The study is the first to suggest that difficult hepatitis C cases may be cured without using the injected drug interferon, said Anna Lok, the lead study author and director of hepatology at the University of Michigan in Ann Arbor. Interferon, a mainstay of existing treatment, causes unpleasant side effects including fatigue and flu-like symptoms.
Drug companies including Bristol-Myers, Merck & Co., Gilead Sciences Inc., and Vertex Pharmaceuticals Inc. are racing to come up with interferon-free treatment. The new results in 21 patients show that such a therapy will be possible, Lok said.
Bristol-Myers, based in New York, plans to take the drug into a final stage trial in Japan, the company said yesterday in a statement.
Oral treatments with fewer side effects would vastly increase the number of patients treated, according to an editorial in the New England Journal of Medicine, where the study was published yesterday.
“We are on the threshold of a treatment revolution that will greatly improve the effectiveness of HCV therapy,” wrote Raymond Chung, a gastroenterologist at Massachusetts General Hospital in Boston. He called it “a watershed moment in the annals of HCV therapy.”
The study compared Bristol-Myers’s two pills in combination with interferon to the pills alone in 21 hepatitis C patients who weren’t helped by existing therapy. It found that 4 of 11 patients had undetectable virus 24 weeks after treatment with Bristol’s experimental oral drugs daclatasvir and asunaprevir.
Adding injectable drugs, however, boosted the response rate. Results showed that 9 of 10 patients who got the two oral drugs plus interferon and a fourth drug, ribavirin, for 24 weeks had no detectable virus 24 weeks after stopping therapy.
“The combination of drugs we picked may not be the best, and we need to tweak it and find the best combination,” Lok said in a telephone interview from Ann Arbor.

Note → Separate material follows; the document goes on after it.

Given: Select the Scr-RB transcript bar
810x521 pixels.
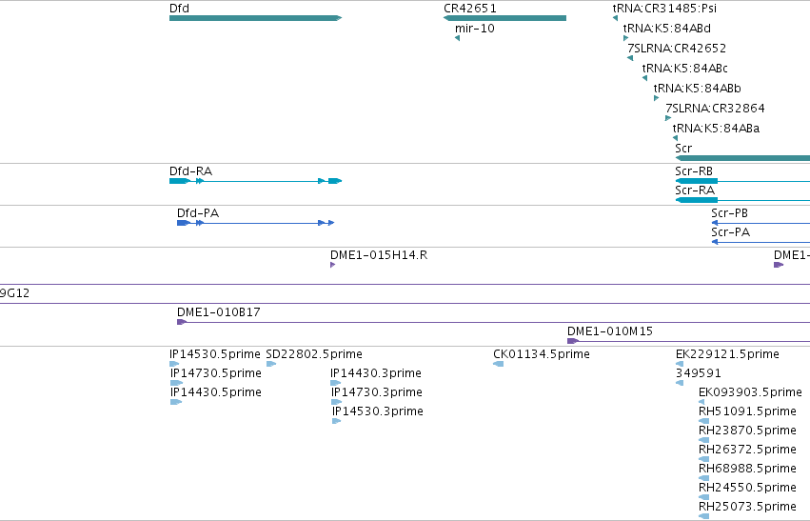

Interferon and ribavirin combination treatments clear the virus from only about half of patients with the most common strain of hepatitis C in the U.S., according to the Centers for Disease Control and Prevention in Atlanta. The new therapies aim for an all-oral treatment with fewer side effects, improved clearance rates and shorter time-frames.
Interferon is “really an awful drug. It has awful side effects and patients hate it,” Lok said. “If you’re a patient with hepatitis C and you have early stage liver disease and can’t tolerate interferon, there’s hope for those patients.”
The virus infects the liver and is transmitted through the blood. The CDC estimates that 3.2 million Americans have hepatitis C, which can cause liver disease and kills from 8,000 to 10,000 people a year in the U.S.
Bristol-Myers sponsored the clinical trial. Part of the data was presented at the October 2010 meeting of the American Association for the Study of Liver Diseases in Boston.
It isn’t yet known which combination of pills will produce optimal results, leading to a flurry of recent deals as drugmakers bolster their portfolios. Bristol-Myers recently agreed to spend $2.5 billion to buy Inhibitex Inc., which is developing an oral drug called INX-189 for treating hepatitis C. Gilead, based in Foster City, California, and the world’s largest maker of AIDS drugs, also recently paid $10.8 billion for Pharmasset Inc.
Inhibitex and Pharmasset have “nukes,” or nucleotide polymerase inhibitors, which are meant to stop the hepatitis C virus from replicating. These drugs may be used in an all-oral combination treatment.
Lok said the proof-of-concept trial would trigger other studies to find out what oral medications best cleared the virus from the body.